Records for locating described items:
====================

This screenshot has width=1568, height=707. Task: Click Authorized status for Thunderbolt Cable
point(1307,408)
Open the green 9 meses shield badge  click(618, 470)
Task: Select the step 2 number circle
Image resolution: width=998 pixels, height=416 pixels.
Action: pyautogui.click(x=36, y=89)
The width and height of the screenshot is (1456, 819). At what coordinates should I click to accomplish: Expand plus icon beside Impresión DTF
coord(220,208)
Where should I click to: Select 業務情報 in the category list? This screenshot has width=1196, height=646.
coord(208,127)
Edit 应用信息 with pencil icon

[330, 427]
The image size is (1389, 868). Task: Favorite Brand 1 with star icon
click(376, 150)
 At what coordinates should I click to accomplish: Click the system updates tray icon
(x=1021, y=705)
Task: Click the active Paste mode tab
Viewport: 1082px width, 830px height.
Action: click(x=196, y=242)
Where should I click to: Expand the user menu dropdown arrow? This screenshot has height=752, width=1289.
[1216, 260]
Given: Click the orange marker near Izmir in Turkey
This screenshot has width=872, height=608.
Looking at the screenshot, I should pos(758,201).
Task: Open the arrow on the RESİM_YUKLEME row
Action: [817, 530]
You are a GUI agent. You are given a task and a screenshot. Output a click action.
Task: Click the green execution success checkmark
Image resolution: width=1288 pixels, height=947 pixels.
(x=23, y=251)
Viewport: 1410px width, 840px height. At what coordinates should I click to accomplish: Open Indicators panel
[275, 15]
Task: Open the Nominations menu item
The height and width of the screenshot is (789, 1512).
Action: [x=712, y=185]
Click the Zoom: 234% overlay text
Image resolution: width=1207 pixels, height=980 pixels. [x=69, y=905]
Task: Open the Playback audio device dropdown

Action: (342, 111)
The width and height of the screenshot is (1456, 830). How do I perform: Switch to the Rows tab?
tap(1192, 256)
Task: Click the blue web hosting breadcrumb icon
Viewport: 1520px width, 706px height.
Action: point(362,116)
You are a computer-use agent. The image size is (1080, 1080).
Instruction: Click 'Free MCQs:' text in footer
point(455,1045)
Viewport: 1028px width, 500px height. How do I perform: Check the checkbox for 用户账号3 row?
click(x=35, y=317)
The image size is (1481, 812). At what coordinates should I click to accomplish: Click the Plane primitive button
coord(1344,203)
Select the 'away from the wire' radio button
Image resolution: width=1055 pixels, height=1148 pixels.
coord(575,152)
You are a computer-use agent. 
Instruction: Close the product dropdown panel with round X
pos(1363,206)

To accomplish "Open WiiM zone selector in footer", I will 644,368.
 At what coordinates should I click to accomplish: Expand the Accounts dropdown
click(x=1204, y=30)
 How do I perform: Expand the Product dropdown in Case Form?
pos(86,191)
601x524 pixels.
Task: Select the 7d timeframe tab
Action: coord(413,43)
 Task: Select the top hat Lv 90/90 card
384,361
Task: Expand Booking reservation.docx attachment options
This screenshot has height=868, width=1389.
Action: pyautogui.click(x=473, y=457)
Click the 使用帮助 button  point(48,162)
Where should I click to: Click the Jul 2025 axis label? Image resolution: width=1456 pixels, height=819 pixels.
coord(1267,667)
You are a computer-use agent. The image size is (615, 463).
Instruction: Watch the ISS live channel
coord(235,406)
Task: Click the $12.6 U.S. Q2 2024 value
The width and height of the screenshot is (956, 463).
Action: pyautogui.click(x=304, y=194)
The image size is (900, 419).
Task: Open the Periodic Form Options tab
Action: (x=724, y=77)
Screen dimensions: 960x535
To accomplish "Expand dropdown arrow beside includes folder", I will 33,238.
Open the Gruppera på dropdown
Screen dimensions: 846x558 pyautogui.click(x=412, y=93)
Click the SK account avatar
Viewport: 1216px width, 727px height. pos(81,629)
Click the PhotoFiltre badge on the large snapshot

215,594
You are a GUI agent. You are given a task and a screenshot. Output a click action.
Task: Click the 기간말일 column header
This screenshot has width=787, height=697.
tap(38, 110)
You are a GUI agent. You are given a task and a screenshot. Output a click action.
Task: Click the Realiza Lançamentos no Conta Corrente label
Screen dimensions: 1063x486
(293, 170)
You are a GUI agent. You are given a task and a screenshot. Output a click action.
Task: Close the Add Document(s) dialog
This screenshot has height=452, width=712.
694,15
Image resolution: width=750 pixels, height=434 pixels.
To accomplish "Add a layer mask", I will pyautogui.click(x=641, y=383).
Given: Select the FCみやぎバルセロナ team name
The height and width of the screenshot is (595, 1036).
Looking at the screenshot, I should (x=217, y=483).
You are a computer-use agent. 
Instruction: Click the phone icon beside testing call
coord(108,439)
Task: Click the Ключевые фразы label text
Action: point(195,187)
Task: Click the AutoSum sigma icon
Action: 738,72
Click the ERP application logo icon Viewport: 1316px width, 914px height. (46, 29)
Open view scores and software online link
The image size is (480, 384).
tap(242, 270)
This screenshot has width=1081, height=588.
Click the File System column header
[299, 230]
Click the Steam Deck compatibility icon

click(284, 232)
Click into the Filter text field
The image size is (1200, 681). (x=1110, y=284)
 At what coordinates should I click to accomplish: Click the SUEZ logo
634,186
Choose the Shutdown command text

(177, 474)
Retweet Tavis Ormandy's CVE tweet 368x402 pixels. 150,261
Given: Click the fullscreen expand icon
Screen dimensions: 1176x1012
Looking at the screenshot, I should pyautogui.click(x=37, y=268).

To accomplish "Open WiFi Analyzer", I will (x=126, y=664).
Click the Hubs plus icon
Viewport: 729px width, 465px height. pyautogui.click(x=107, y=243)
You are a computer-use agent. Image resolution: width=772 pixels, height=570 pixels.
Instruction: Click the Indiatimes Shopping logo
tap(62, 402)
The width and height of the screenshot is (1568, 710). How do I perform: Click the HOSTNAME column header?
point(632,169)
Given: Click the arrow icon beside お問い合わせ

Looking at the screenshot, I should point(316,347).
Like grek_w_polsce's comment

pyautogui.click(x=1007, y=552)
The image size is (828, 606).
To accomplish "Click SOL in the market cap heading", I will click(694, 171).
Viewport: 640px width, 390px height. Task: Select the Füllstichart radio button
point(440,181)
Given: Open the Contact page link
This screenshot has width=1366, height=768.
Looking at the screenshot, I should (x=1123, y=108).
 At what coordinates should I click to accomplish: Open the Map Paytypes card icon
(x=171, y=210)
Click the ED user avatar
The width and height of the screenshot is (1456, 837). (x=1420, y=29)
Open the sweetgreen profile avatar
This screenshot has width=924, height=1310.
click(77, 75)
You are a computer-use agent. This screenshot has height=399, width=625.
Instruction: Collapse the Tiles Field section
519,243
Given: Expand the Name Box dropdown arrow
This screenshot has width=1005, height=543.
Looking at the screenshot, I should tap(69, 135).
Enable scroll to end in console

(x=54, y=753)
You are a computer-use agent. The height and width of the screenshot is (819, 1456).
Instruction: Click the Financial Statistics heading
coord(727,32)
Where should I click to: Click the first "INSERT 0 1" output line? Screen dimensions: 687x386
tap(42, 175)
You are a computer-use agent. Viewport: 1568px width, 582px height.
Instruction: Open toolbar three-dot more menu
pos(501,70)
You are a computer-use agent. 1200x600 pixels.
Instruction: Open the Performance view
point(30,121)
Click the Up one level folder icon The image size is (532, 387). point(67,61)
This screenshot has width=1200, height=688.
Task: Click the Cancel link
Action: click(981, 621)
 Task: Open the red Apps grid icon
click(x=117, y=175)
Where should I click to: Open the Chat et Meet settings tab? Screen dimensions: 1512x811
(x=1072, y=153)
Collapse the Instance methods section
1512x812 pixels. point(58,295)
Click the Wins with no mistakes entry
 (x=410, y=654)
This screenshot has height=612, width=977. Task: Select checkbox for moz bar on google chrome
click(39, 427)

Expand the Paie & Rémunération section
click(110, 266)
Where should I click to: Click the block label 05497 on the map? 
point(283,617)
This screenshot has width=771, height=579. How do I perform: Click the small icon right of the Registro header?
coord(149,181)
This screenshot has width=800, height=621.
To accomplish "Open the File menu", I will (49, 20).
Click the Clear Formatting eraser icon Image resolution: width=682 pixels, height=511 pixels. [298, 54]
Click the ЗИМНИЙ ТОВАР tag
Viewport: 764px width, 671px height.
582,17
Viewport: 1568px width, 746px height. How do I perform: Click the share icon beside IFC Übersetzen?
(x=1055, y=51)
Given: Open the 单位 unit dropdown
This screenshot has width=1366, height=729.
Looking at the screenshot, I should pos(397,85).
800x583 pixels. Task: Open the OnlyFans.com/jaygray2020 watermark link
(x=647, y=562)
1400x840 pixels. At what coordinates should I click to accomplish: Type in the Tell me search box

====================

Please copy the rows above word for word. Begin at the line that has "Like grek_w_polsce's comment" and stop after the line that has "point(440,181)".

Like grek_w_polsce's comment

pyautogui.click(x=1007, y=552)
The image size is (828, 606).
To accomplish "Click SOL in the market cap heading", I will click(694, 171).
Viewport: 640px width, 390px height. Task: Select the Füllstichart radio button
point(440,181)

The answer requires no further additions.